The Best Practice Caregiving database compiles evidence-based interventions for caregivers that have been implemented as a regular service of a community or health care organization.4 The database includes information on the components, implementation, and effectiveness of more than 40 caregiver interventions (Benjamin Rose Institute on Aging and FCA, 2020b). In providing this information, Best Practice Caregiving aims to promote the broader uptake of these interventions by health and social service organizations (Benjamin Rose Institute on Aging, 2020).
A recently published report by the Lancet Commission, produced by an international group of dementia researchers and other experts and policy makers, highlights several interventions that have demonstrated evidence of improving outcomes for persons living with dementia and their care partners and caregivers.

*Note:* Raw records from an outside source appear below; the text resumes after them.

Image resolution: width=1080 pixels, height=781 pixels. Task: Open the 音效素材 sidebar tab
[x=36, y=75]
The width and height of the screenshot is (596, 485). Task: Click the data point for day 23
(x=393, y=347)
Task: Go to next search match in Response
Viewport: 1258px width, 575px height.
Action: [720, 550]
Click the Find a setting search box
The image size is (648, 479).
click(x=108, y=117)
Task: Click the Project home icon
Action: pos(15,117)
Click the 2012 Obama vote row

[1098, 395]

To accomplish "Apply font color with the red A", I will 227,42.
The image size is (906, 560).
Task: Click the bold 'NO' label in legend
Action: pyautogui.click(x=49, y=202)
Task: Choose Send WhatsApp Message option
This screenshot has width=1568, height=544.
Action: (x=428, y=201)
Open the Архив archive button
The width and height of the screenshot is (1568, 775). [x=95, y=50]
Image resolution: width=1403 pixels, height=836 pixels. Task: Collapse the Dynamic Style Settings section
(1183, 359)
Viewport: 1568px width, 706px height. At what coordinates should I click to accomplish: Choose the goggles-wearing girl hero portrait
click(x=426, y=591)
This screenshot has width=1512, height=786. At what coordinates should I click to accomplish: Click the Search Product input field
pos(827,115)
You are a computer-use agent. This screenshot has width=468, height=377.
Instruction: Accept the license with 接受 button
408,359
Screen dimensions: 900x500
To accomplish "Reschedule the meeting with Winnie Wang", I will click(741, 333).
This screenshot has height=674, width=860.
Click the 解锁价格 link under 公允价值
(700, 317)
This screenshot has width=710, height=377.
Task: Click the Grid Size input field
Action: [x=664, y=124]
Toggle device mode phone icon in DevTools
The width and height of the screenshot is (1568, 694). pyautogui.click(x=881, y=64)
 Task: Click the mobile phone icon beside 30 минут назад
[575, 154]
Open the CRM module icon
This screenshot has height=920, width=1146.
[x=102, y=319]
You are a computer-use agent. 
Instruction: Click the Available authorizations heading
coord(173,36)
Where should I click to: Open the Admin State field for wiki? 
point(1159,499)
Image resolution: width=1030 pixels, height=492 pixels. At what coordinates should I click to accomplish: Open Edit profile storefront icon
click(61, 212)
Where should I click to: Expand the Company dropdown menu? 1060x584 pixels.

The Lancet Commission’s findings prioritize evidence that is likely to have the greatest potential for impact in the global effort to find effective dementia care interventions (Livingston et al., 2020).
Finally, the National Academies is currently conducting a decadal survey to inform a research agenda for behavioral and social science research
on AD/ADRD during the next decade (2020–2030). Drawing on extensive input from the scientific community and other stakeholders, the committee appointed to undertake that study has been asked to assess the role of the social and behavioral sciences in reducing the burden of AD/ADRD (NASEM, 2020).
Following this introductory chapter, Chapter 2 outlines guiding principles for and core components of dementia care, services, and supports that recognize persons living with dementia as unique individuals and aim to support them, as well as their care partners and caregivers, in living well. Chapter 3 describes the complex systems in which dementia care, services, and supports are delivered. This chapter includes the committee’s multilevel systems framework for care interventions for persons living with dementia and their care partners and caregivers. Chapter 4 outlines the committee’s approach for evaluating the evidence on which interventions are ready for broad dissemination and implementation. This chapter includes a discussion of implementation science and stakeholder perspectives on making decisions about whether and how to implement interventions. Chapter 5 provides the committee’s analysis of the available evidence and recommendations regarding the implementation of the two types of interventions for which the AHRQ systematic review found low-strength evidence of benefit—collaborative care models and REACH (Resources for Enhancing Alzheimer’s Caregiver Health) II and its adaptations—with monitoring and evaluation, quality improvement, and information sharing. This chapter also provides additional assessment of the current state of the evidence, and identifies research gaps and opportunities. Finally, Chapter 6 presents a blueprint for future research, including an emphasis on addressing the needs and desires of persons living with dementia and their care partners and caregivers, cross-cutting methodological improvements for future studies that would enhance the strength of evidence in this field, prioritization of inclusive research, and a focus on assessing effectiveness in the real world.